Binary Tree using Linked List
A binary tree is a tree data structure in which each node has at most two children, which are referred to as the left child and the right child.Every node excluding a root in a tree is connected by a directed edge from exactly one other node. This node is called a parent.
On the other hand, each node can be connected to arbitrary number of nodes, called children. Nodes with no children are called leaves, or external nodes. Nodes which are not leaves are called internal nodes. Nodes with the same parent are called siblings.
In the linked list representation, we cannot directly access the children of the current node unless we traverse the list.
- The depth of a node is the number of edges from the root to the node.
- The height of a node is the number of edges from the node to the deepest leaf.
- The height of a tree is a height of the root.
- A full binary tree.is a binary tree in which each node has exactly zero or two children.
- A complete binary tree is a binary tree, which is completely filled, with the possible exception of the bottom level, which is filled from left to right.
Important terms :
- Root - The node at the top of the tree is called root. There is only one root per tree and one path from the root node to any node.
- Parent - Any node except the root node has one edge upward to a node called parent.
- Child - The node below a given node connected by its edge downward is called its child node.
- Leaf - The node which does not have any child node is called the leaf node.
- Subtree - Subtree represents descendants of node.
Types of traversal :
- Inorder - (Left, Root, Right)
The left subtree is visited first, followed by the root, and finally the right subtree in this traversal strategy. Always keep in mind that any node might be a subtree in and of itself. The output of a binary tree traversal in order produces sorted key values in ascending order. - Preorder - (Root, Left, Right)

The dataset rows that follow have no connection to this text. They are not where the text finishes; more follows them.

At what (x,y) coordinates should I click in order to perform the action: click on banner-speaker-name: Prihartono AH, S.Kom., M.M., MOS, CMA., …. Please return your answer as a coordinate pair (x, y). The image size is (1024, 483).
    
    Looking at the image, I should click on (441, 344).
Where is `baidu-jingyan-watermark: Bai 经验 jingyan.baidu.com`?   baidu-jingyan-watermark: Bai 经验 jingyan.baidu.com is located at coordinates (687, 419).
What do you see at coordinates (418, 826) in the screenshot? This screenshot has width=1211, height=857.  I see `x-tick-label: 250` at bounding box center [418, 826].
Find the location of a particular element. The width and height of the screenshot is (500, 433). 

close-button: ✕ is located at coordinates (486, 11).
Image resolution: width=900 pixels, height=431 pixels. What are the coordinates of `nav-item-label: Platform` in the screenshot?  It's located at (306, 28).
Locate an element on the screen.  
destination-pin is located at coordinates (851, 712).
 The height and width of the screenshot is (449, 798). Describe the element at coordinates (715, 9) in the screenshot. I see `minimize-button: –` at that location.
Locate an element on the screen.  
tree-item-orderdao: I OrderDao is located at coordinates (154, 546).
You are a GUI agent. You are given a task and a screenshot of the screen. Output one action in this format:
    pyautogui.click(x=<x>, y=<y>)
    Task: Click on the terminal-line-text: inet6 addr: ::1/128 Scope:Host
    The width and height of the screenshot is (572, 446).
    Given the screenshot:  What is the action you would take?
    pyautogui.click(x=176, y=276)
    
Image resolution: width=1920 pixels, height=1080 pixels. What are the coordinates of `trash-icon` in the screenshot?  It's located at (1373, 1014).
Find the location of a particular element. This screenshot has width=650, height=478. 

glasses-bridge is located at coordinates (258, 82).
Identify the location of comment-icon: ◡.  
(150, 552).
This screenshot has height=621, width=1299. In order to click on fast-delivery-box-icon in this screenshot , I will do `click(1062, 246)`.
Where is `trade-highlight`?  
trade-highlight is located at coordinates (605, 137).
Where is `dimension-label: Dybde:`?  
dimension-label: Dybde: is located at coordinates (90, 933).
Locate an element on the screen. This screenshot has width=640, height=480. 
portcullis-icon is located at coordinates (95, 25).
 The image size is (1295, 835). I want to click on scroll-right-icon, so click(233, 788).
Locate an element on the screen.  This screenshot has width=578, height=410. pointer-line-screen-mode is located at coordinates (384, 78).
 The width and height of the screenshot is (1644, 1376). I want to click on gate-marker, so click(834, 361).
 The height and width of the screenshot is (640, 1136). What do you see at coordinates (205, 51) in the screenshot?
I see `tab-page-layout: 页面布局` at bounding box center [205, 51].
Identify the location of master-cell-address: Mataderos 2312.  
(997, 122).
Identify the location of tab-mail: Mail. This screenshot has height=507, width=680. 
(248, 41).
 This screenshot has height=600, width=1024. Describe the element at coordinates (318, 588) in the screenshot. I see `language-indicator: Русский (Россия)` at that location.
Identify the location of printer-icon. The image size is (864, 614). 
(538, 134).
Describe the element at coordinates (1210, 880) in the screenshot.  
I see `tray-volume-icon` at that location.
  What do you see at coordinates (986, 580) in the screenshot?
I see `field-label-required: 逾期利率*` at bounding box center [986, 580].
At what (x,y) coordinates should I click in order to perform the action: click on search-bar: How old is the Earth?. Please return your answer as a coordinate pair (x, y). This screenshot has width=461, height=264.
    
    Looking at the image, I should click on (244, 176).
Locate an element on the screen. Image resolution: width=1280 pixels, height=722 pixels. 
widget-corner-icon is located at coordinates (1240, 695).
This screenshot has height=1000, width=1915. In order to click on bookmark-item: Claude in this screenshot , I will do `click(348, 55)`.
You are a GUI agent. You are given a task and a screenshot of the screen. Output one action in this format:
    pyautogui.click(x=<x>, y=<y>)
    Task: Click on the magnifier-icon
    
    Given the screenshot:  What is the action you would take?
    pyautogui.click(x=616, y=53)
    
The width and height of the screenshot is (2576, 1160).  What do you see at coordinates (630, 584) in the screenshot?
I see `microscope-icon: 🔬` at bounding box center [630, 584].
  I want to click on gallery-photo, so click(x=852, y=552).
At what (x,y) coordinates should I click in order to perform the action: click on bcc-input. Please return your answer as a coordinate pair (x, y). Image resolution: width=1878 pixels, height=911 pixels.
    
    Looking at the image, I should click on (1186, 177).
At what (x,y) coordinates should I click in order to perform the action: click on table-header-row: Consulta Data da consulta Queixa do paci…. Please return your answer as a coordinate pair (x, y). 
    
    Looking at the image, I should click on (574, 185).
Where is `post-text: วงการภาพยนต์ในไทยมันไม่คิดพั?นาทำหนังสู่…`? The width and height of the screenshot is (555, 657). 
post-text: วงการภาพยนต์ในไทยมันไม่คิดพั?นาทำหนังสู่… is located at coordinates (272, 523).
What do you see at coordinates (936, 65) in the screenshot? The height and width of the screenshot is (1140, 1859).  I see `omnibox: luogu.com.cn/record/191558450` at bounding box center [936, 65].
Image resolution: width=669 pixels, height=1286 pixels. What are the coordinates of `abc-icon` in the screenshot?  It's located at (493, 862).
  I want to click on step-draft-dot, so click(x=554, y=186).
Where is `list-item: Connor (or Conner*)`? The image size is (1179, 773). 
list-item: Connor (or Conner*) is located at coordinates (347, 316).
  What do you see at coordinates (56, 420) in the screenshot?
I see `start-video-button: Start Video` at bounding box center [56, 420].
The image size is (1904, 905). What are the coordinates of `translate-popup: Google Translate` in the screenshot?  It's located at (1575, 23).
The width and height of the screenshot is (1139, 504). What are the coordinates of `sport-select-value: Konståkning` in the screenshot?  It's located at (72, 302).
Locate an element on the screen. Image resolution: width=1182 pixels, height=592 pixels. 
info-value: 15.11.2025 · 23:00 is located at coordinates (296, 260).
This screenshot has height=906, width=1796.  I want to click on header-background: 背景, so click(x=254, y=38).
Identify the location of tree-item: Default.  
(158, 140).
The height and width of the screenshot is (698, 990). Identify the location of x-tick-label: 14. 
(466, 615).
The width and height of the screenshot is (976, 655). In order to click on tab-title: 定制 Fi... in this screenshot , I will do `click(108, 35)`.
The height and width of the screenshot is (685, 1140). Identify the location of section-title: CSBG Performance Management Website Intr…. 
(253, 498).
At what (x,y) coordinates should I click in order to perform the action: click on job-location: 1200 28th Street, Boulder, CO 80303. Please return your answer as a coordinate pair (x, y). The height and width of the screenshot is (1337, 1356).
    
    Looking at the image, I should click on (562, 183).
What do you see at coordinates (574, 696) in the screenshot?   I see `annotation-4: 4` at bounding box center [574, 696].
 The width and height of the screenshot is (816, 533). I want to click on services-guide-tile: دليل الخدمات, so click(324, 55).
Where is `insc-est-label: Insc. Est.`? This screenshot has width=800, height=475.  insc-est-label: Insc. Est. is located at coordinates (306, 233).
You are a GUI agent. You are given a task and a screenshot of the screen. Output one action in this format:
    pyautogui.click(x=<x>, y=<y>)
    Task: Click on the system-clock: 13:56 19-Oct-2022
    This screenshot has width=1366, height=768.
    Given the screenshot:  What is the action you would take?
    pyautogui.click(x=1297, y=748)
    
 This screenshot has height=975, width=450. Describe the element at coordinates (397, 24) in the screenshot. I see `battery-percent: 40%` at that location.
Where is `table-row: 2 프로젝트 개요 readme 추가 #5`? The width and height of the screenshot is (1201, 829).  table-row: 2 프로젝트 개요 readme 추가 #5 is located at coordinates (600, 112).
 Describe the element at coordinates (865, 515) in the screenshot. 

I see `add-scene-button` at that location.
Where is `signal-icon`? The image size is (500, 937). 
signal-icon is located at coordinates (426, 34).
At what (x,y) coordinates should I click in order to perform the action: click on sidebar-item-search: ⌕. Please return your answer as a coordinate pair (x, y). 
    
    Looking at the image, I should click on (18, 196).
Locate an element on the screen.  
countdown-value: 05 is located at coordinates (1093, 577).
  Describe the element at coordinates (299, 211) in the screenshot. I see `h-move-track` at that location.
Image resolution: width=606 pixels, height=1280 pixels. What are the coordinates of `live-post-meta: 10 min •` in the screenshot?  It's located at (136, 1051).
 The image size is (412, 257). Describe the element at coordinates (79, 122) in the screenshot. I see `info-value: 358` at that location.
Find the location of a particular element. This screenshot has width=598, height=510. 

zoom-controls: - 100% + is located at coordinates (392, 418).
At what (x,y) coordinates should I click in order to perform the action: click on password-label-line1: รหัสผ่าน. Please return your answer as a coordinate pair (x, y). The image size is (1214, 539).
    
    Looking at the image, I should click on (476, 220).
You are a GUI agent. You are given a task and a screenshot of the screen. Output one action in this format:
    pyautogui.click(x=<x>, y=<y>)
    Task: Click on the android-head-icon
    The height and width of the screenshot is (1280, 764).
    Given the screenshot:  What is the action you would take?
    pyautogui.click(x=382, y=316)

In this traversal method, the root node is visited first, then the left subtree, and finally the right subtree. - Postorder - (Left, Right, Root)
The root node is visited last in this traversal method, hence the name. First, we traverse the left subtree, then the right subtree, and finally the root node.
Algorithm
- Define Node class which has three attributes namely: data left and right. Here, left represents the left child of the node and right represents the right child of the node.
- When a node is created, data will pass to data attribute of the node and both left and right will be set to null.
- Define another class which has an attribute root.
Root represents the root node of the tree and initialize it to null. -
- It checks whether the root is null, which means the tree is empty. It will add the new node as root.
- Else, it will add root to the queue.
- The variable node represents the current node.
- First, it checks whether a node has a left and right child. If yes, it will add both nodes to queue.
- If the left child is not present, it will add the new node as the left child.
- If the left is present, then it will add the new node as the right child.
- Inorder() will display nodes of the tree in inorder fashion.
It traverses the entire tree then prints out left child followed by root then followed by the right child.